Grenoble : un exosquelette révolutionnaire a permis à un tétraplégique de remarcher

Un patient tétraplégique parvient à se déplacer grâce à un exosquelette contrôlé par ses ondes cérébrales, le 3 octobre 2019 à Grenoble (Isère).
Un patient tétraplégique parvient à se déplacer grâce à un exosquelette contrôlé par ses ondes cérébrales, le 3 octobre 2019 à Grenoble (Isère). (HO / CLINATEC ENDOWMENT FUND / AFP)
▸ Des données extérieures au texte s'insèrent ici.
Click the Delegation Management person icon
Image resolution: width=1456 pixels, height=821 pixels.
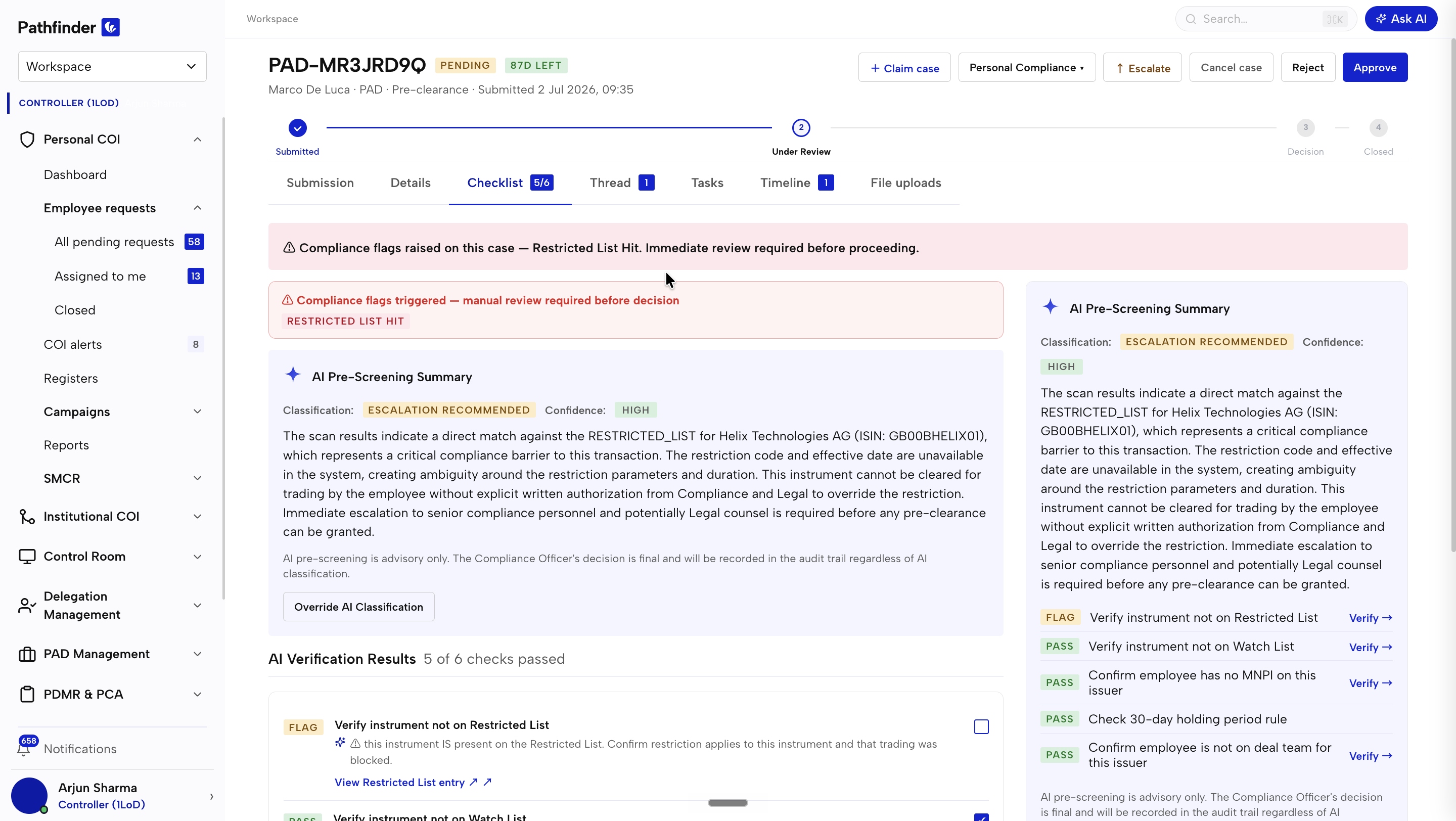tap(27, 606)
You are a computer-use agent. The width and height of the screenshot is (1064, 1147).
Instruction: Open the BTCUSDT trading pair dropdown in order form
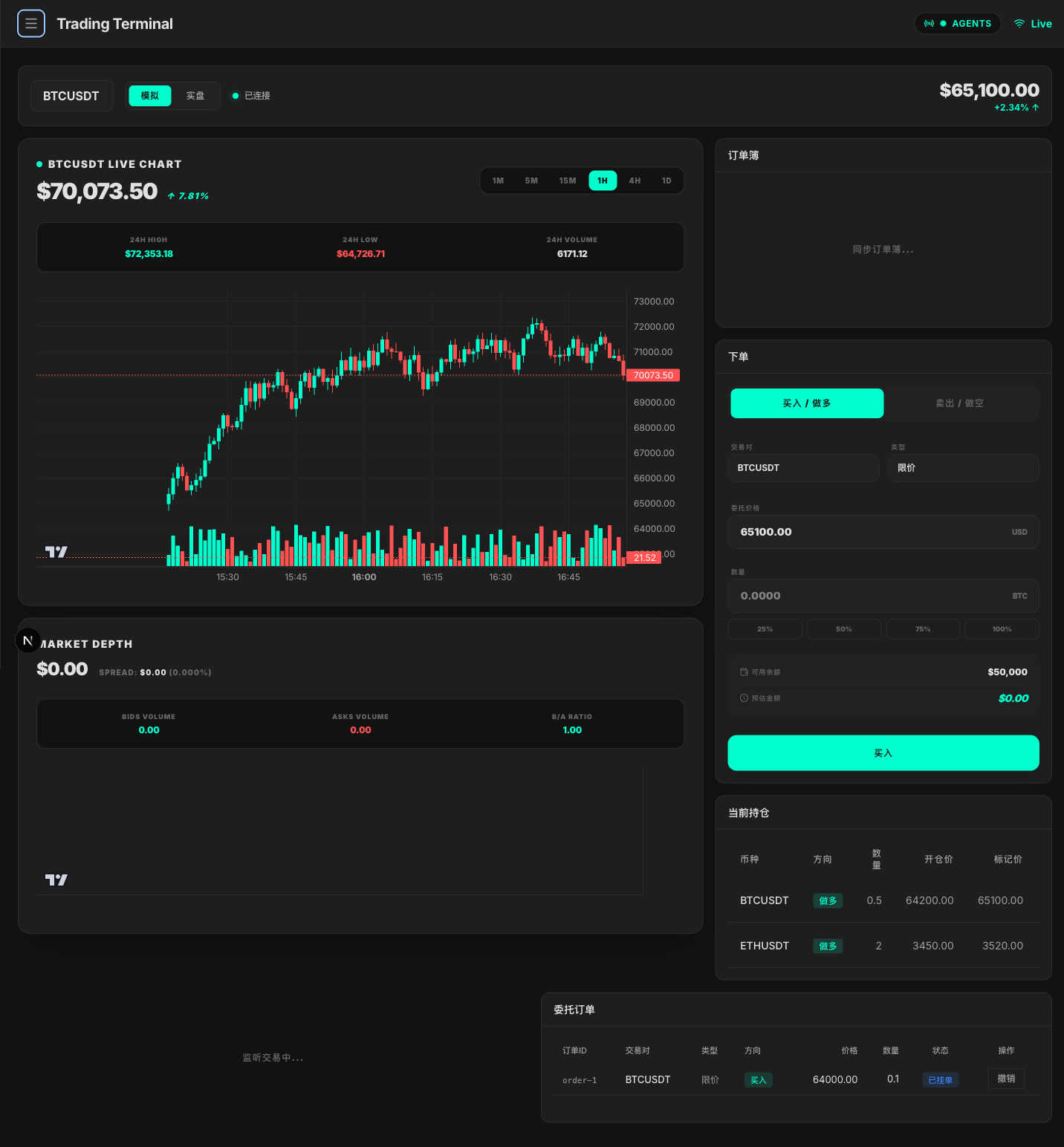pyautogui.click(x=803, y=468)
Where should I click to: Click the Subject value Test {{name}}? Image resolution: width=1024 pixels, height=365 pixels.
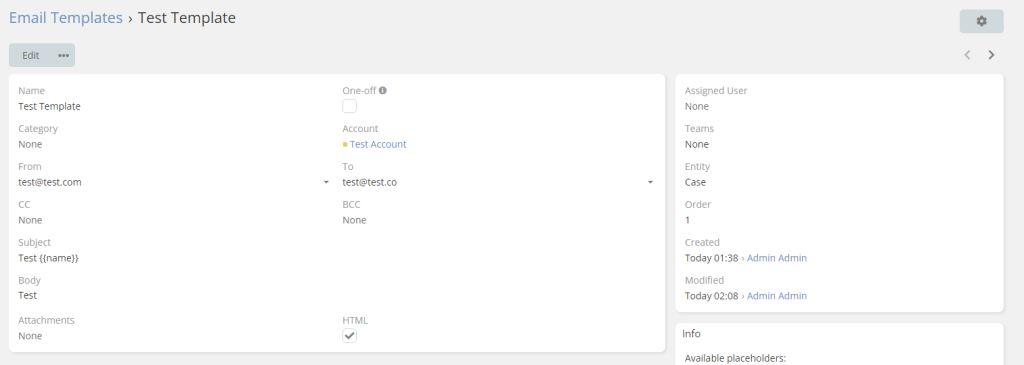click(x=48, y=258)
Thibault, un jeune homme de 28 ans tétraplégique, a pu remarcher grâce à une neuro-prothèse. Une première mondiale. Les résultats de l'essai clinique seront présentés, lundi 7 octobre, au centre de recherche biomédicale Clinatec, à Grenoble.

Les résultats d'un essai clinique, mené en juin 2017 sur un patient tétraplégique qui a pu remarcher grâce à une neuro-prothèse, sont publiés vendredi 4 octobre dans la revue scientifique américaine The Lancet Neurology. Les résultats seront ensuite présentés à la presse lundi 7 octobre, au centre de recherche biomédicale Clinatec à Grenoble, en Isère, rapporte France Bleu Isère.
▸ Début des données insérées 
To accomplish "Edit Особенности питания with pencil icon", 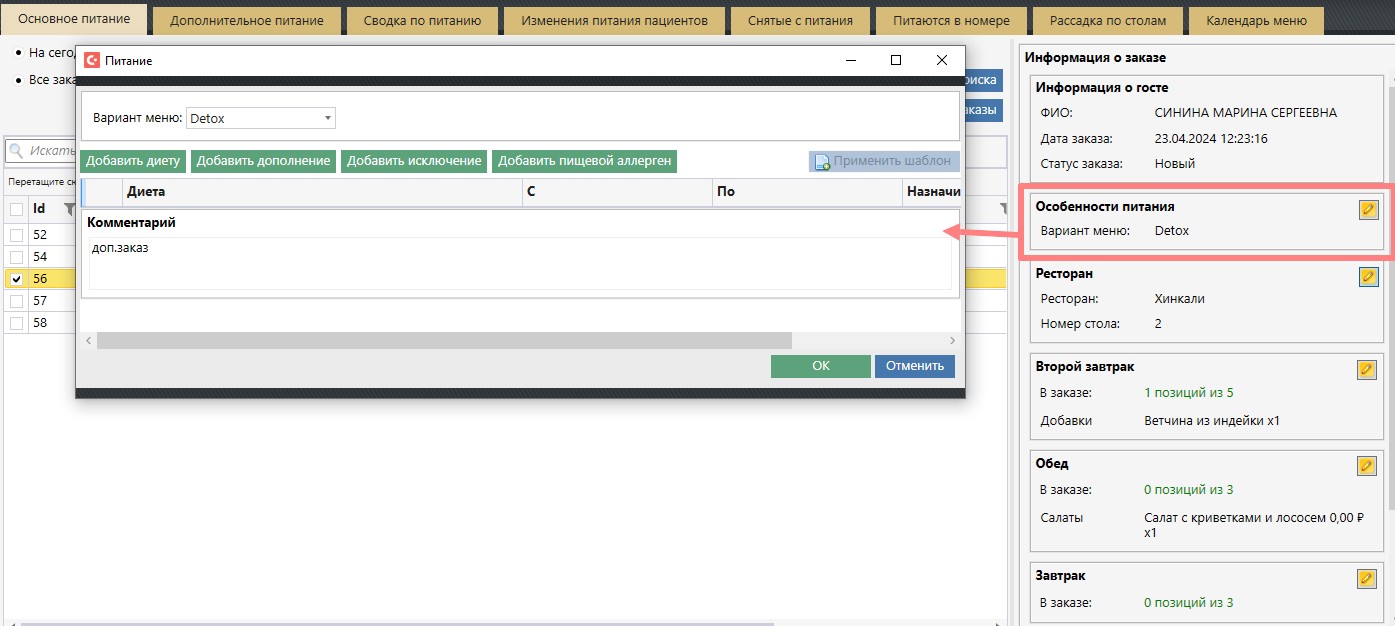I will [x=1367, y=209].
L'étude a été menée sur Thibault, un homme de 28 ans, tétraplégique. Il a pu se déplacer et contrôler à nouveau ses mains grâce à cet exosquelette. C'est grâce à deux petites plaques de quelques centimètres carrés, bourrées d'électronique, implantées sur les deux hémisphères de son cerveau, juste sous la boîte crânienne, qu'il a pu remarcher.

L'essai clinique validé

Le jeune homme s'est entraîné pendant plus de deux ans pour contrôler l'exosquelette, qui ressemble à une sorte d'armure. Concrètement, quand Thibault pense le mouvement, son cerveau émet des ondes électriques, qui sont captées par la neuro-prothèse, qui les analyse et transmet ces signaux à l'exosquelette, ce qui permet au jeune homme de faire bouger ses membres paralysés.
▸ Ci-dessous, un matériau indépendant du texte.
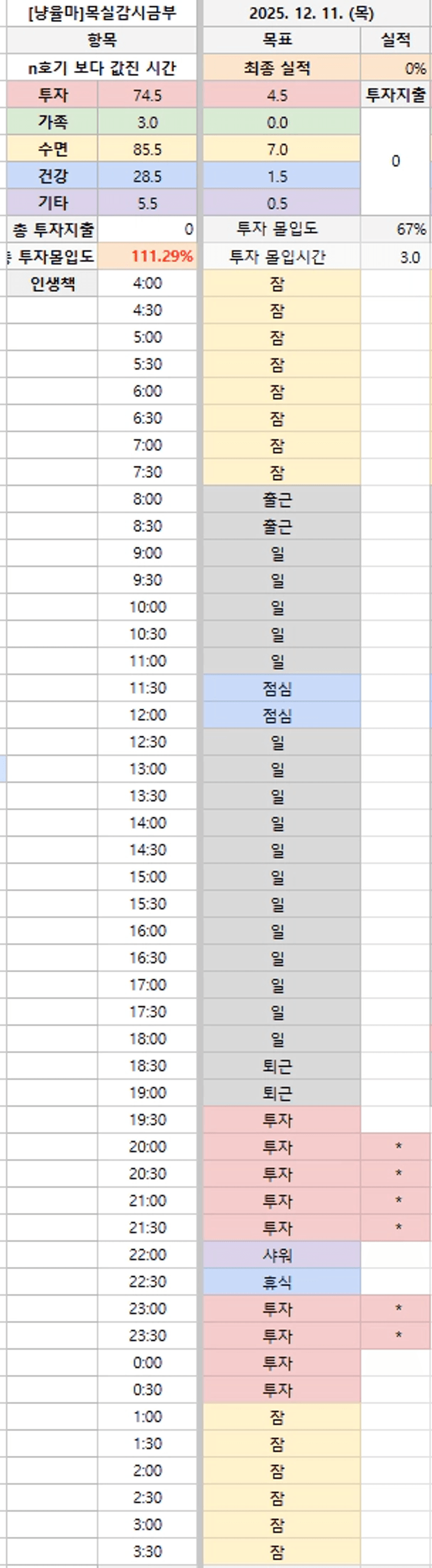Viewport: 432px width, 1568px height.
Task: Select the 2025. 12. 11. (목) date cell
Action: [311, 14]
Le patient a ainsi été filmé en train de faire quelques pas et de porter un verre à sa bouche. L'essai clinique a donc été validé par les autorités réglementaires. Les gestes ne sont pas fluides mais c'est une première mondiale.

C'est une avancée importante pour l'autonomie des personnes handicapéesL'équipe de Clinatec

L'ambition à terme est de décliner cette interface cerveau-machine pour le pilotage, par exemple, d'un fauteuil roulant ou d'un bras articulé.